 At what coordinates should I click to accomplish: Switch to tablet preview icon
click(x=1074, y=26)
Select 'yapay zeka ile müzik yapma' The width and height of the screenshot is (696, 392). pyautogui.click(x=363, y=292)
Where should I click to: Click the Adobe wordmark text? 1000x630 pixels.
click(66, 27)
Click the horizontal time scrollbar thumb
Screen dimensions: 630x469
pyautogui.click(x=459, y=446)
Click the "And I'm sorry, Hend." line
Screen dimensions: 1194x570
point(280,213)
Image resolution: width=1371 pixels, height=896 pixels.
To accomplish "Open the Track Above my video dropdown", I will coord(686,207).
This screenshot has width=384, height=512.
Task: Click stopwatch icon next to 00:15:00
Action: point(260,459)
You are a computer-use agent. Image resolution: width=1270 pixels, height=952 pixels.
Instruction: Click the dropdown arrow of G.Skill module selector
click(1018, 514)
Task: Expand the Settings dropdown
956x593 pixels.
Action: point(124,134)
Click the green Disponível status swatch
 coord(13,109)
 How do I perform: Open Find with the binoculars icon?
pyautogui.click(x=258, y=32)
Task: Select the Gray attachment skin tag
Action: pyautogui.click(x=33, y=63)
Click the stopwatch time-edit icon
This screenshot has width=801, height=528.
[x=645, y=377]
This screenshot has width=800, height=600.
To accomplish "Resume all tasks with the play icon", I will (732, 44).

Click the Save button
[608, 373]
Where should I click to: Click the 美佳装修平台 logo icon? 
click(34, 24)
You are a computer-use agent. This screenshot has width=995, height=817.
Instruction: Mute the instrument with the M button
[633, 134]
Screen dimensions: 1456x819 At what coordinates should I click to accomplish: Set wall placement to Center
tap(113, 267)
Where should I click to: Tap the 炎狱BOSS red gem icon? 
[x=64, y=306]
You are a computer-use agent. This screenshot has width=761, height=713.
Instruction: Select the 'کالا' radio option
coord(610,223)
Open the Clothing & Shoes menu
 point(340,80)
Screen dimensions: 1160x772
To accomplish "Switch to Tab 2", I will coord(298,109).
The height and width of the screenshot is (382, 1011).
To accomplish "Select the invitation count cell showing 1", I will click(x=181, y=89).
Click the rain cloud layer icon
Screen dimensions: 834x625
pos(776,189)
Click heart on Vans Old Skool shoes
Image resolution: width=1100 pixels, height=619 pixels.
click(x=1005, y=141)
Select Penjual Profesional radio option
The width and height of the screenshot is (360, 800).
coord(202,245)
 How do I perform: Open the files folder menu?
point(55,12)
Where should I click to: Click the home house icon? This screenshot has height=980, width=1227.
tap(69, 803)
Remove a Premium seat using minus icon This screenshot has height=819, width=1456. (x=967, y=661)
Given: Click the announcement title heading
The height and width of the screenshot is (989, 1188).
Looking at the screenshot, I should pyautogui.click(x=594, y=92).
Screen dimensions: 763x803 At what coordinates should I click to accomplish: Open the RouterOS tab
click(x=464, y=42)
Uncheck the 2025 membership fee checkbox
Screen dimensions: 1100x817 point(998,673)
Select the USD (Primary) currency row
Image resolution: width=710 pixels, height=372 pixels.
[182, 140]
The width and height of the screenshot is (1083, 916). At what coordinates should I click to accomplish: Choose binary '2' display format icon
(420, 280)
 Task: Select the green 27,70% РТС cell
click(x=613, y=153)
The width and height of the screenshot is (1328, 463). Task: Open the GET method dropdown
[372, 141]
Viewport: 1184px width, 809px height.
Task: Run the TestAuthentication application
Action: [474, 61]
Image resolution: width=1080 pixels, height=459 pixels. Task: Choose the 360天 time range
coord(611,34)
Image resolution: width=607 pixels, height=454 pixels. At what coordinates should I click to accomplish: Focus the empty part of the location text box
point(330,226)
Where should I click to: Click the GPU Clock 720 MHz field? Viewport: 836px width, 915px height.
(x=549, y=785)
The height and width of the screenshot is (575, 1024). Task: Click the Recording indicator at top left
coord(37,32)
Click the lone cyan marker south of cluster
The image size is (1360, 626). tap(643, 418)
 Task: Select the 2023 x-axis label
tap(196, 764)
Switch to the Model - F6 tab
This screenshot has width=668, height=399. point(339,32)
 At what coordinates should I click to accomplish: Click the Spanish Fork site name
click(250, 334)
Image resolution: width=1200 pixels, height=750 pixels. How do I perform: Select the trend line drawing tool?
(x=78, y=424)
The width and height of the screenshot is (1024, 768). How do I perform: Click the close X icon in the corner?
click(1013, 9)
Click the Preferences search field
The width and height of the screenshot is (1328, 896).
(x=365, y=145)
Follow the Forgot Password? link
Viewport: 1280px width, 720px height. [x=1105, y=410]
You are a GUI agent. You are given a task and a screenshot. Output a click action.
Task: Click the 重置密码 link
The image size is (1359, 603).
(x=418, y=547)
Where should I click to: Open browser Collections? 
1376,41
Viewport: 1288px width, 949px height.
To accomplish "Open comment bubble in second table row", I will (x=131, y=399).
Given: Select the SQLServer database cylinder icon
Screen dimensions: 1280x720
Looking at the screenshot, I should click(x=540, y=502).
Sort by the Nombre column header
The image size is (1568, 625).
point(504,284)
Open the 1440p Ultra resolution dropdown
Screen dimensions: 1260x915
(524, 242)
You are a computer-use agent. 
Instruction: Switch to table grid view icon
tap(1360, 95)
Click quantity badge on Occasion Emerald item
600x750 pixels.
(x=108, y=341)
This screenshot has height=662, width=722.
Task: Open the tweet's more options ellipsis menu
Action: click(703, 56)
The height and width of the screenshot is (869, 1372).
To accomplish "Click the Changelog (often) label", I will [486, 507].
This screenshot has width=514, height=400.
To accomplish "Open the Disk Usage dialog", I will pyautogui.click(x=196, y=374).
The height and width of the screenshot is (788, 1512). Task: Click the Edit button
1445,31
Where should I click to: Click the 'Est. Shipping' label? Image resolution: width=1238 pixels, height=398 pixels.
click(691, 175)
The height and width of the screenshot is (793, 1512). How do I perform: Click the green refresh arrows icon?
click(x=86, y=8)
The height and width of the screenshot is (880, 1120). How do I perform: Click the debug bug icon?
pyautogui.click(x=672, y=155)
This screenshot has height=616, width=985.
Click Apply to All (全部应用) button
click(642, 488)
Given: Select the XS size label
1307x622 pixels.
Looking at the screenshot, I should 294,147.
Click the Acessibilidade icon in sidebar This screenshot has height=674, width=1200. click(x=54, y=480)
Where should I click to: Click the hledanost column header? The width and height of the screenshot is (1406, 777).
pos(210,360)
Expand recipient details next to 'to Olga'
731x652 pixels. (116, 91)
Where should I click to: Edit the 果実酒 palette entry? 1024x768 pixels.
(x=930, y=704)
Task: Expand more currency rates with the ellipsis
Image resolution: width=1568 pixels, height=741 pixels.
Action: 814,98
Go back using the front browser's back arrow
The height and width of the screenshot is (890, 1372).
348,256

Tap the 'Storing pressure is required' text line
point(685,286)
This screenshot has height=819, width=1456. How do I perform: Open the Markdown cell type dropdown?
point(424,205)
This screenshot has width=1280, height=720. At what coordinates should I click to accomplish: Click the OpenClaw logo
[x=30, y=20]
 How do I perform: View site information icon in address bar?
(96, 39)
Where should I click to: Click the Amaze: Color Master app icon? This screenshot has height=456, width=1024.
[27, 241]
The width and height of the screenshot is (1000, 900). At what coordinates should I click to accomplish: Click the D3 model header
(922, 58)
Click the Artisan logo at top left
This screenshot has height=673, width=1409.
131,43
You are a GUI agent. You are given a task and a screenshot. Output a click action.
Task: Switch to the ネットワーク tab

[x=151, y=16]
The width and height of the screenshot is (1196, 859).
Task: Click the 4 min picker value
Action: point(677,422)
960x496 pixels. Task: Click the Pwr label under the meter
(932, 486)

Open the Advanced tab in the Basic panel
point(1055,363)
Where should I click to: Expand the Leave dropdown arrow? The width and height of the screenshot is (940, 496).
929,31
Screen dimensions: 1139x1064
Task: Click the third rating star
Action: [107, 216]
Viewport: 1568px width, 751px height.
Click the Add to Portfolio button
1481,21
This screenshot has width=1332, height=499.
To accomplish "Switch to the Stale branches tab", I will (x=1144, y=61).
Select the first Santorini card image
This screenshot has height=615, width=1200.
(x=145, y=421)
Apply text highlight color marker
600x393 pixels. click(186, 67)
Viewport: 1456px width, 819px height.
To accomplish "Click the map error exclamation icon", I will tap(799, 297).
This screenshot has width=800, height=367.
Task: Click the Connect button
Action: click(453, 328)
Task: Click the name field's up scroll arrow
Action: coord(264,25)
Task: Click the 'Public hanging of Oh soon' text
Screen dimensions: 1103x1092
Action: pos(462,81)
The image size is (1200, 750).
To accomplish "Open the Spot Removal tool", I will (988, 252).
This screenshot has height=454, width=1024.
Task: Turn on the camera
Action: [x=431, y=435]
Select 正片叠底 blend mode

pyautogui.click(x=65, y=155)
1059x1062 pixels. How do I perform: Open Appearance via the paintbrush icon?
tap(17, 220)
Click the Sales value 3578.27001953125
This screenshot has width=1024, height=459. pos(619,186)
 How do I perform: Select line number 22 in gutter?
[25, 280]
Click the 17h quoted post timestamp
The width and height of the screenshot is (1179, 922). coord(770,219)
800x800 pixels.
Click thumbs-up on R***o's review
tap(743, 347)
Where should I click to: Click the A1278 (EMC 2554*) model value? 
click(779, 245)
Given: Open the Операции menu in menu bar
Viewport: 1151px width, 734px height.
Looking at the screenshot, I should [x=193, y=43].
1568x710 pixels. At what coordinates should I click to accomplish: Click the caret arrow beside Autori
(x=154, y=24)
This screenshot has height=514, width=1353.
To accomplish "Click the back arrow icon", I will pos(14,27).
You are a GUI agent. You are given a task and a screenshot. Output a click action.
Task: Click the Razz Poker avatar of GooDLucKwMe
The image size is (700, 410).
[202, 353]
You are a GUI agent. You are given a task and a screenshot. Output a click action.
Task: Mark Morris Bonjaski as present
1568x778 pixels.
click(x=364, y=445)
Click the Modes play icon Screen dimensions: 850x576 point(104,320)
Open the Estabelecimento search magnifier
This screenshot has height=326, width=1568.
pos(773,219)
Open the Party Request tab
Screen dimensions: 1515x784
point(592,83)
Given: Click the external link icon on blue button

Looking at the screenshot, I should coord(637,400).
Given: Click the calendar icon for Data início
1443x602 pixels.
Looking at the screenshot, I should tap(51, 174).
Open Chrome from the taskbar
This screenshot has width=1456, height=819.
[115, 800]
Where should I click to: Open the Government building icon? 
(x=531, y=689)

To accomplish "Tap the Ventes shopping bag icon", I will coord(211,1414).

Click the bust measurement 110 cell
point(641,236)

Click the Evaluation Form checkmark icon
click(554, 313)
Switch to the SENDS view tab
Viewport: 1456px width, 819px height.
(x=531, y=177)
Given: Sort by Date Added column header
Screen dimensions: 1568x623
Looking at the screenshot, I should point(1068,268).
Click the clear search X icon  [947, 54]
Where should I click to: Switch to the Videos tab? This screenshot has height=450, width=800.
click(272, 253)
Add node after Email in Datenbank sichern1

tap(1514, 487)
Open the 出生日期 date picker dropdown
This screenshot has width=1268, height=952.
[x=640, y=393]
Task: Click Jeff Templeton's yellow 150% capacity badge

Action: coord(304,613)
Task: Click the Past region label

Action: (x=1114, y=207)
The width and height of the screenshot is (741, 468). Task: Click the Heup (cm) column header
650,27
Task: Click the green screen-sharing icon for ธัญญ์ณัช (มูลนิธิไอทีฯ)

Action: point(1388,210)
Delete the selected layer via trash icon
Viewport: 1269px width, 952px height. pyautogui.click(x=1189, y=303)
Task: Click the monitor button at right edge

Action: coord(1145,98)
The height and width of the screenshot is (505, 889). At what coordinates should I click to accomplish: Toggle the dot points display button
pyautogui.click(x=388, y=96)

PROBLEM DESCRIPTION
Edit the rows beginning at the line that has "Uncheck the 2025 membership fee checkbox" and ending after the line that has "Action: [474, 61]". Replace "checkbox" with "check box" and leave everything else unchanged.

TASK ANSWER
Uncheck the 2025 membership fee check box
Screen dimensions: 1100x817 point(998,673)
Select the USD (Primary) currency row
Image resolution: width=710 pixels, height=372 pixels.
[182, 140]
The width and height of the screenshot is (1083, 916). At what coordinates should I click to accomplish: Choose binary '2' display format icon
(420, 280)
 Task: Select the green 27,70% РТС cell
click(x=613, y=153)
The width and height of the screenshot is (1328, 463). Task: Open the GET method dropdown
[372, 141]
Viewport: 1184px width, 809px height.
Task: Run the TestAuthentication application
Action: [474, 61]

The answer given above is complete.